If you want to stop reading early, then all you need to know is that Wuthering Waves is literally the same as Genshin Impact. It can in no way be said they just took inspiration from it. They very blatantly copied most aspects of the game, renamed them, and reskinned them. I am honestly appalled. I do not know what they were thinking with this decision. Surely they didn't hope to just flat out beat Genshin, which is still one of the most popular games in the world, and has multiple years worth of extra development time and content. Maybe they thought people just wanted more of Genshin. That seems like the most reasonable explanation. But let me get into more details on the differences.
In case you don't know Genshin, it's an open-world action JRPG where you have a team of characters where only one is on the field at a time. The characters synergize with each other, incentivizing cycling through all of them instead of staying on your strongest one. As for the differences in Wuthering Waves... On the gacha front, it's almost a 1:1 copy. Same for crafting and leveling. Any differences are not worth mentioning. About 90% of the innovations are in the combat department. Everything else is lifted from Genshin. And honestly, I feel they did a good job with the combat - it rivals or maybe even exceeds Genshin's combat, which is quite the achievement, considering I think Genshin's combat is top-notch.

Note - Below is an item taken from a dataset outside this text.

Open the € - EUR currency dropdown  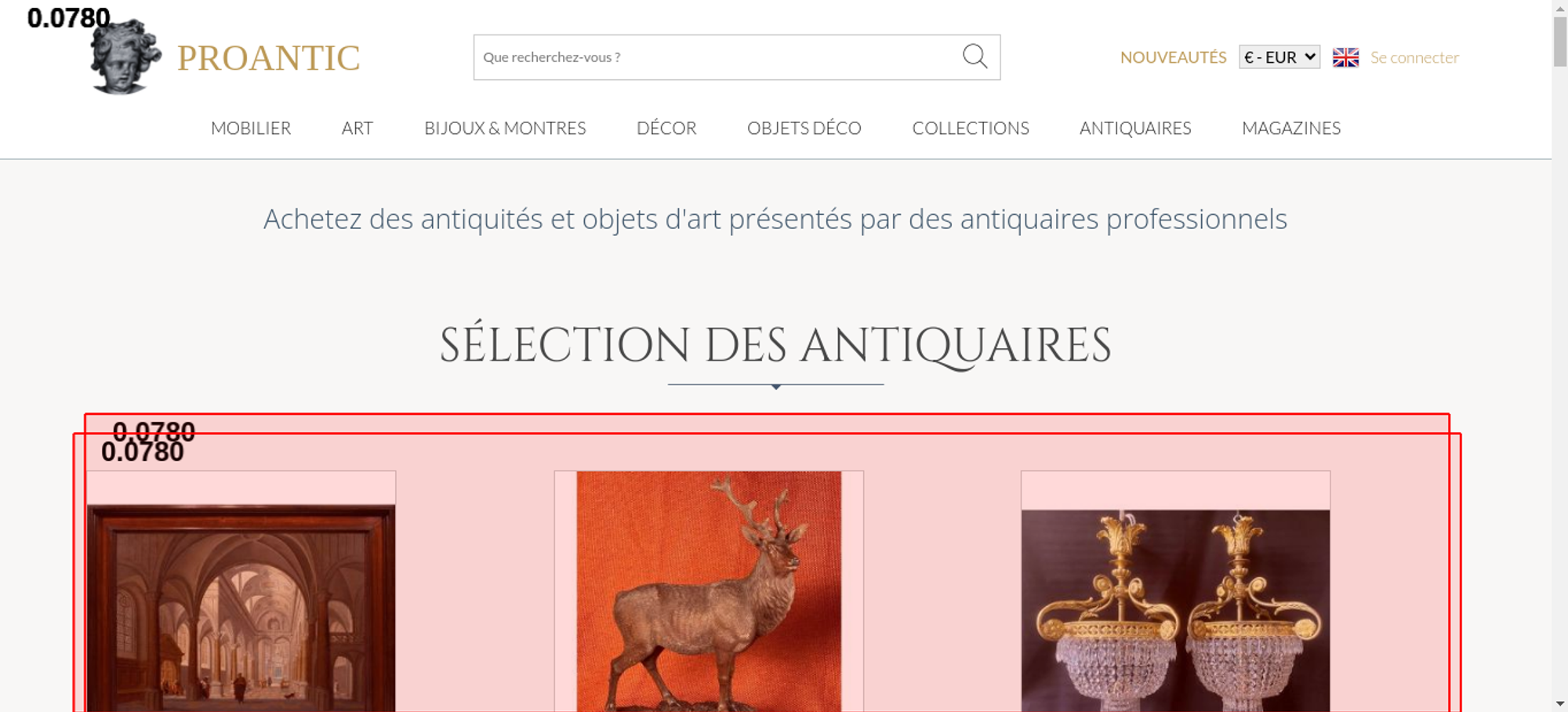(x=1279, y=57)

Wuthering Waves reduces the team size to 3, but each character becomes more complicated. Aside from their skill which is only limited by cooldown, and their ultimate, which is limited by cooldown and energy, each character also gets an intro and outro skill which occur when swapping characters, under the condition that the corresponding energy bar is full. Aerial combat is also slightly improved, with some characters having air attacks, and plunge attacks being possible from even just a basic jump height. There's also a larger emphasis on skill, with dodges being rewarded by a special dodge counter, and interrupting certain enemy actions via a sort of parry staggering them. More interestingly, each character gains an enhanced version of one of their existing abilities or attacks which is charged by some special mechanic unique to that character. This really sets each character apart.
If it just added onto Genshin's combat, Wuthering Waves would most certainly have superior combat, but they're missing my favorite mechanic - the elemental reactions. They do have elements, but aside from a rudimentary resistance and status effect system that you almost never think about, they amount to little more than having differently colored numbers. I'm not even sure why they added them.

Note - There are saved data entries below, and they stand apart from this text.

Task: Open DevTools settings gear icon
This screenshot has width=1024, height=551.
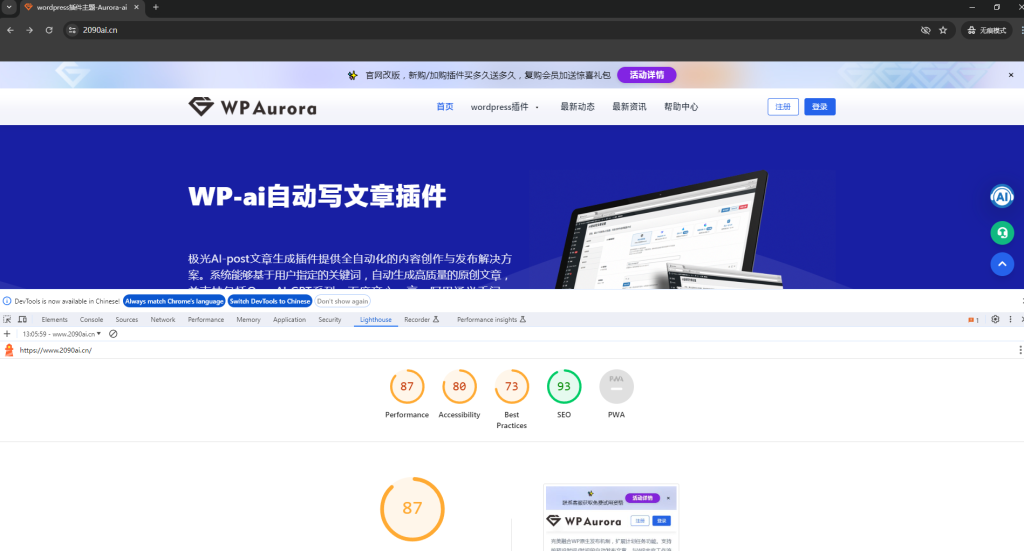Action: coord(995,320)
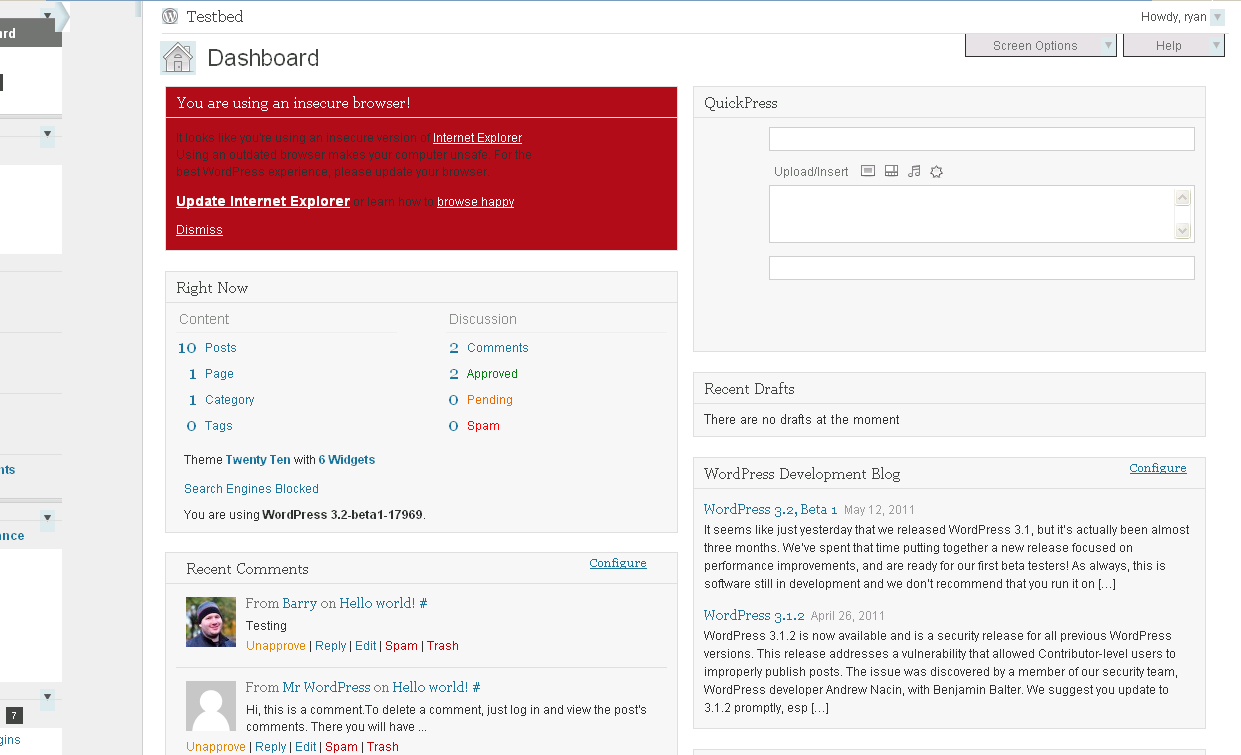Image resolution: width=1241 pixels, height=755 pixels.
Task: Open the dropdown arrow beside Howdy, ryan
Action: (x=1217, y=17)
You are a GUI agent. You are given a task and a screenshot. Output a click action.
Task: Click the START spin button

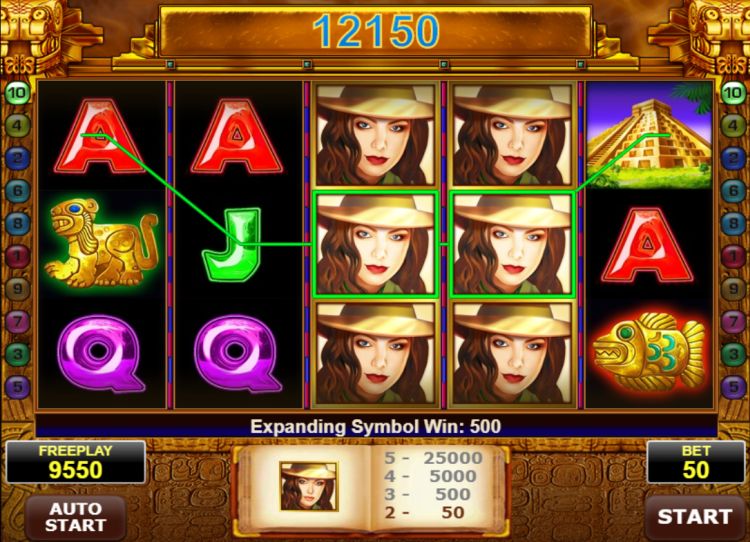click(695, 517)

I personally place a lot of focus on skill expression in combat, but the sad reality is that gacha games aren't really about that. They need to appeal to a wide audience, which includes casual mobile players. Therefore combat is mostly determined by your stats, not your skill. Sure, you can beat a significantly stronger enemy by being skilled, but the game doesn't expect you to, and the fight will just be against a damage sponge that one-shots you with any hit. In areas where it matters, you'll be on a timer, meaning even the best players won't be able to have their skill compensate for the lack of time investment into building their team.
But worse still is that these games often aren't focused on combat in the first place. Most of the content is exploring the world, collecting thousands of collectibles, and doing hundreds of quests. And this is where Wuthering Waves quickly falls behind. Their story just isn't interesting, and the English dub is terribly directed on top of that.
I'd love to tell you more details about everything, but this review is getting far too long. So, to summarize: Wuthering Waves is a carbon copy of Genshin, but with a worse story, less content, and a different-yet-possibly-better combat system. However, because skill expression doesn't matter in a game oriented towards a wide audience, I must mainly judge this game on the non-combat aspects. And based on those aspects, I find little reason to play this over Genshin. Thus, I can't really recommend it. If you want to play Genshin, go play Genshin. If you want something different, then you won't find it here.
If I had to predict, I would say Wuthering Waves is headed the way of Tower of Fantasy. The population will halve each week, until it almost settles at maybe a few percent of the popularity Genshin has. This will still earn them millions every month, so it will be enough to keep things running, but I doubt it will ever grow into something greater.